Oh dear. Just what Gordon Brown didn’t want to hear. Dominique Strauss-Kahn, the new head of the IMF, suggesting that the world needs a big fiscal electric-shock to help it out of its looming economic downturn.
Mr Strauss-Kahn’s view that interest rate cuts alone won’t dig the global economy out of a hole marks a surprise shift in the IMF’s position – normally it is the biggest cheerleader for fiscal consolidation.
But it is awkward for governments like Gordon Brown’s where the room for manouevre in the fiscal area is virtually non-existent.

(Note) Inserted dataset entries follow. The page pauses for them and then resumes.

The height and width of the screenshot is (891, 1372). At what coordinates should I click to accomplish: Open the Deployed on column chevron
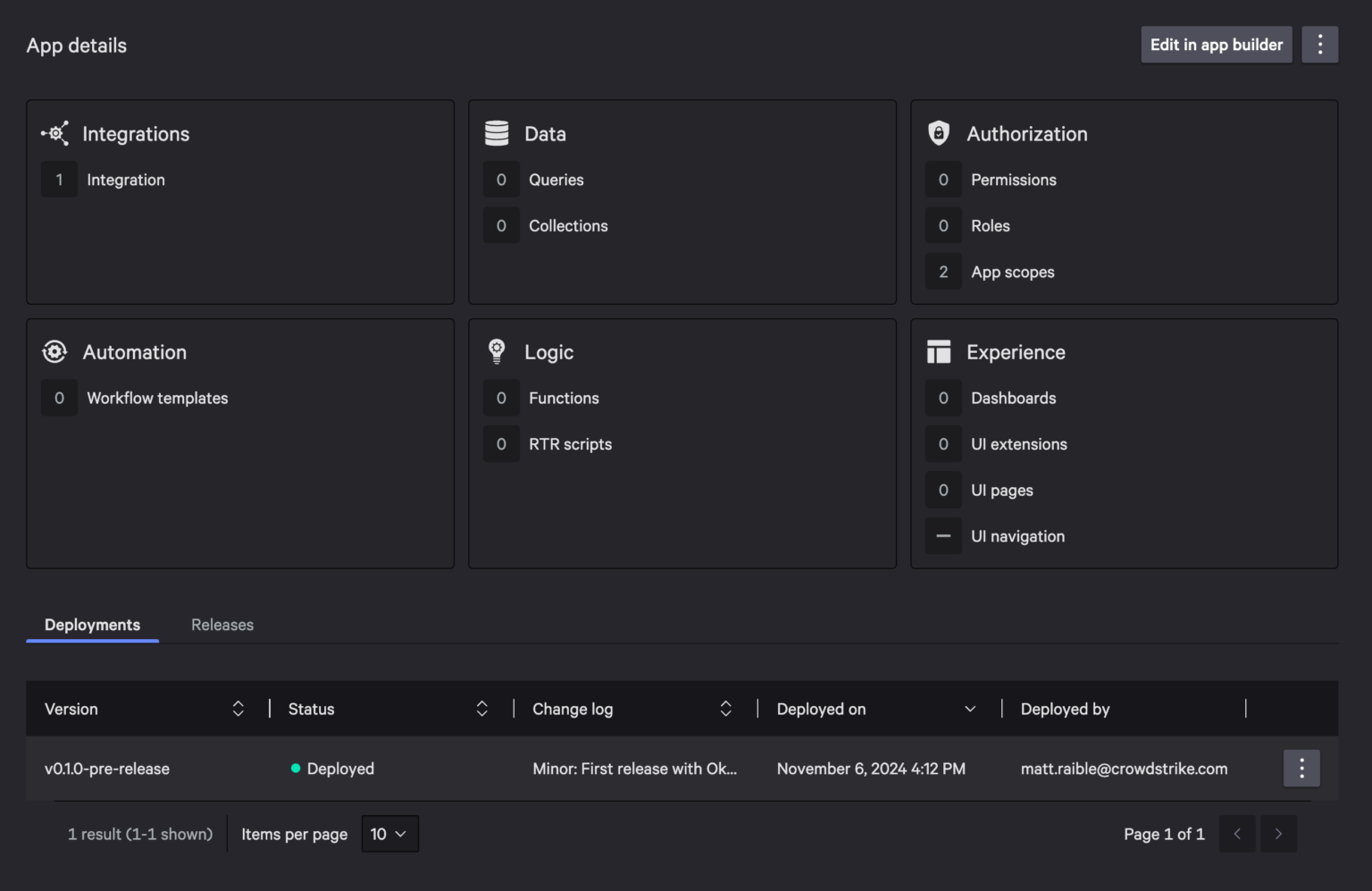(970, 708)
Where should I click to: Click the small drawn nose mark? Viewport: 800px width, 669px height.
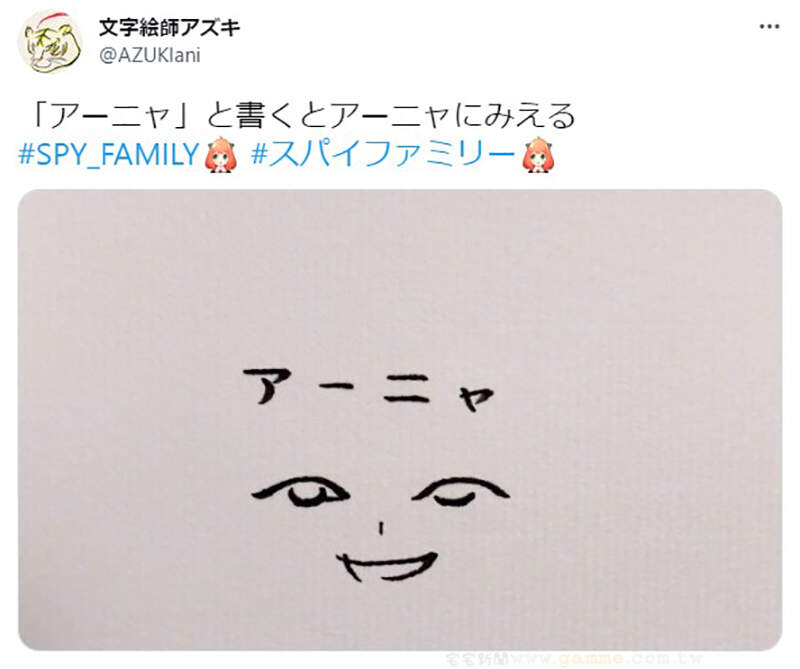click(381, 528)
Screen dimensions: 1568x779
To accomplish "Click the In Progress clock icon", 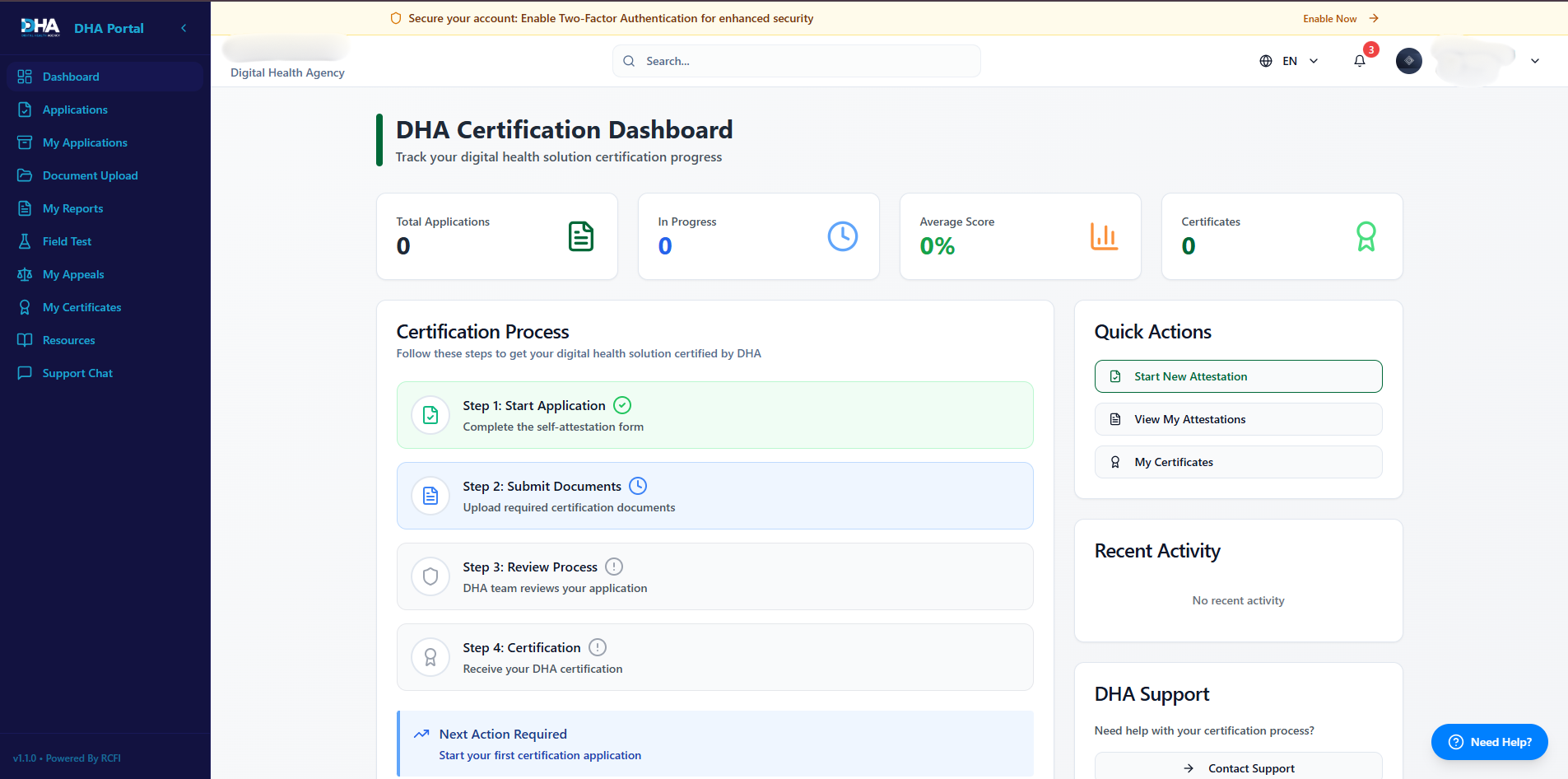I will (x=843, y=236).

Even in the boom years, Britain’s deficit was topping 2 per cent of GDP – this year it will be nudging up towards the EU’s 3 per cent borrowing limit.
So don’t expect Mr Brown or Alistair Darling, chancellor, to be following Mr Strauss-Kahn’s advice to loosen the pursestrings a bit. They couldn’t, even if they wanted to.
Why is Mr Strauss-Kahn’s intervention bad news politically for Mr Brown? Well, it plays straight into the hands of George Osborne, shadow chancellor, who has been telling anyone who would listen in Davos that Britain is uniquely badly placed to withstand a global downturn.
Britain, he argues, has the biggest deficit of any major European economy. Automatic stabilisers – namely higher government spending in a downturn – cannot be applied. Mr Strauss-Kahn’s advice, whether economically sensible or not, is certain to draw attention to precisely that point.